书名:大成昆作者名:陈果本章字数:2229更新时间:2024-12-27 18:39:57

1933年5月,十六岁的李万华参加红军。跨过鸭绿江抗美援朝时,他已是铁一师二十一团团长。“上午炸,上午修;下午炸,下午修”,抢修路桥的战场上,李万华第一个喊出这句话。不屈不挠与敌军周旋,他带领二十一团连续奋战二十余天,修复被炸线路一百一十二处、桥梁一座。光是这钢铁般的意志,李万华已让人佩服得五体投地,而他对技术人员的珍重,同样让胡清碧感佩万分。

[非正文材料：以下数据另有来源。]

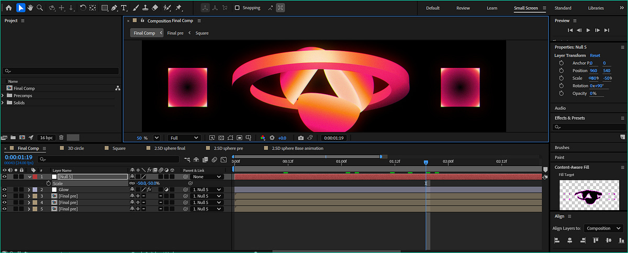The image size is (628, 253).
Task: Select the Hand tool
Action: (x=30, y=8)
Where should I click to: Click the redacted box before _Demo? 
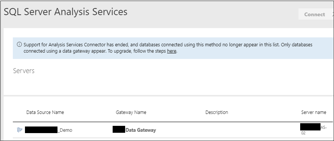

这件事她是后来听团长讲的:一次施工,管理人员下达命令,所有机关干部、技术人员全部去江边扛运物资。一位测量员扛着水泥爬陡坡,差点掉入江中。师长知道后大光其火,一顿狠批:“把技术人员当搬运工用,是不折不扣的高射炮打苍蝇。搞建设也是打仗,也要拼刺刀。刺刀削土豆,乱弹琴!”

要是胡清碧当时能预知后来会有那样一件事发生在她和师长之间,她还不知道会感动成什么样子。但是,一百摄氏度的水已然到达沸点,胡清碧这壶沸腾的水,满腔热情,只有早日新手变熟手这一个出口。

一切都是新的,都在学中干,干中学。

凿岩台车十五台风枪,炮眼怎么布置、怎么打大有讲究。炸药填充,填多填少,全靠数字张口。她得学会和炮眼对话。

掏槽炮一圈圈响下来,才是翻渣炮。说是一圈圈响,外行听起来也就是“轰”一声。把一声“轰”分解为若干声的玄机在于雷管。一支雷管分二十五段,螺蛳壳里做道场,她得会这一套。

需要胡清碧掌握的东西还多。一百多个炮眼,一百多支雷管,串并联、并串联、大串联都会用到,节约、安全、效率都要顾及。每支雷管的电阻都要准确测出,填炸药前四百欧,填炸药后,三欧、五欧、八欧……零零星星加起来仍是四百欧,才可正常引爆,否则会出现“哑炮”,必须掏出炸药,重新装。费时费力在其次,掏炸药的风险系数,不是一般高……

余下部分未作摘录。